# CWM E:can't mount /sdcard



## vluhd (Apr 13, 2012)

The other day I rebooted into cwm to flash a new rom, and I was presented with the message "E:can't mount /sdcard".
I attempted several trouble shooting steps to no avail.
After my efforts I am running 2.2 stock, and cwm 4.0.1.0 on my mesmerize. also, my phone has no problems with the sdcard while in android, only while in cwm.
Any assistance would be greatly appreciated.

For reference I have tried:
flashing back to stock on ODIN
flashing a known working build of cwm with ODIN
using the "fix permissions" option in cwm
attempting to manually mount the sdcard in cwm
formatting the sdcard on both the phone and my pc


----------



## larryp1962 (Aug 31, 2011)

Have you tried another SD card??

And what class SD card do you have???


----------



## vluhd (Apr 13, 2012)

Swapping out the sdcard helped, I'll just use this one for something else.

Thanks!


----------



## larryp1962 (Aug 31, 2011)

good deal!!


----------



## bsly137 (May 18, 2012)

I've got the same exact problem. I'm going to try a friends old sd card from his fassy. He has a Raxor Maxx now.

cwm3 or lower work fine for my phone. i can flash and install the generic gb roms like superclean3 and tsm resurrection2 but when i boot into cwm4 to flash ics or even cm7.2 my phone reboots in the middle of installing the rom and boot loops saying it is waiting for my sd card to mount.

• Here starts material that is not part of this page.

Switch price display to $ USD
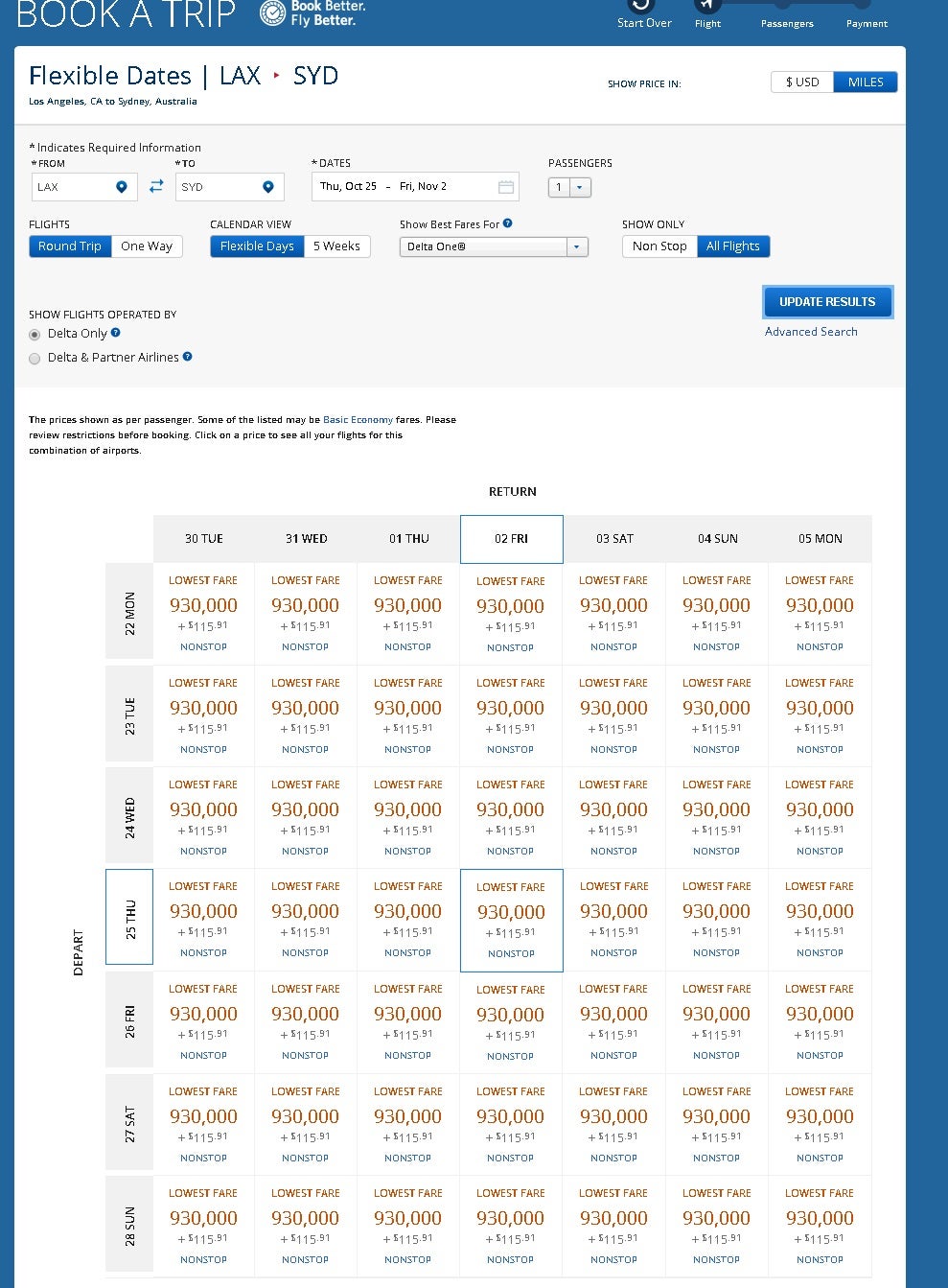 (x=802, y=82)
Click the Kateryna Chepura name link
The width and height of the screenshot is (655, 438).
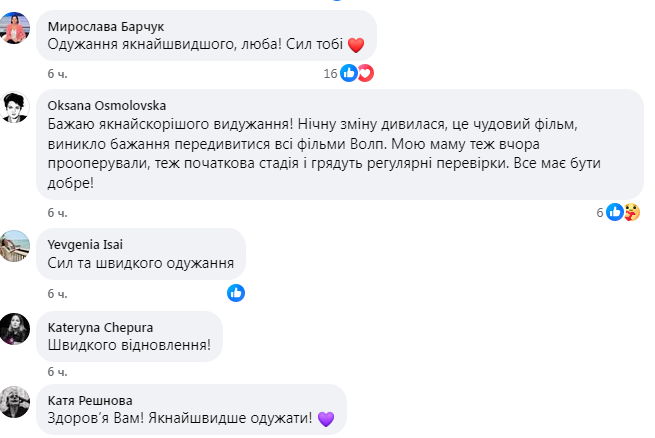100,326
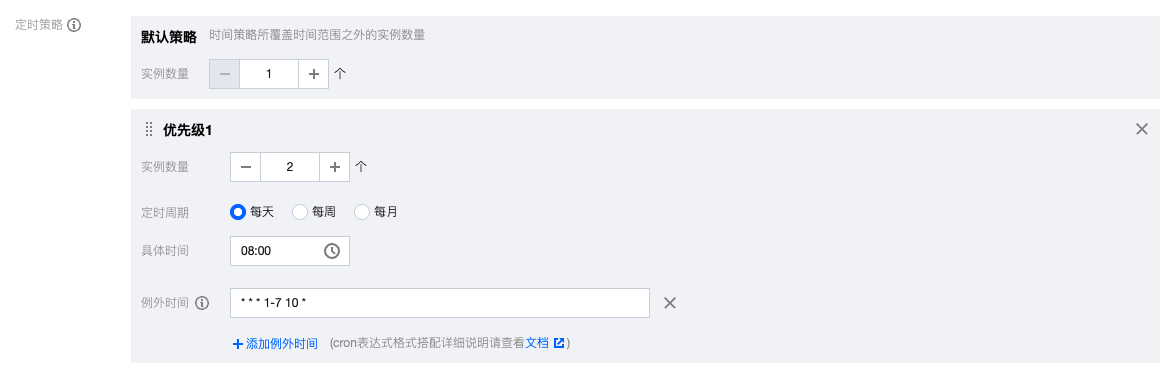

all i know to do at this point is try a different sd card. i know my friend used to run cm7 on his old fassy so im hoping his will work.


----------



## bsly137 (May 18, 2012)

yep, it was the sd card. i got my friends and it worked fine. im now running gummy 1.2. it's sweet. i really wanted to try glitched aokp but the servers is always down.


----------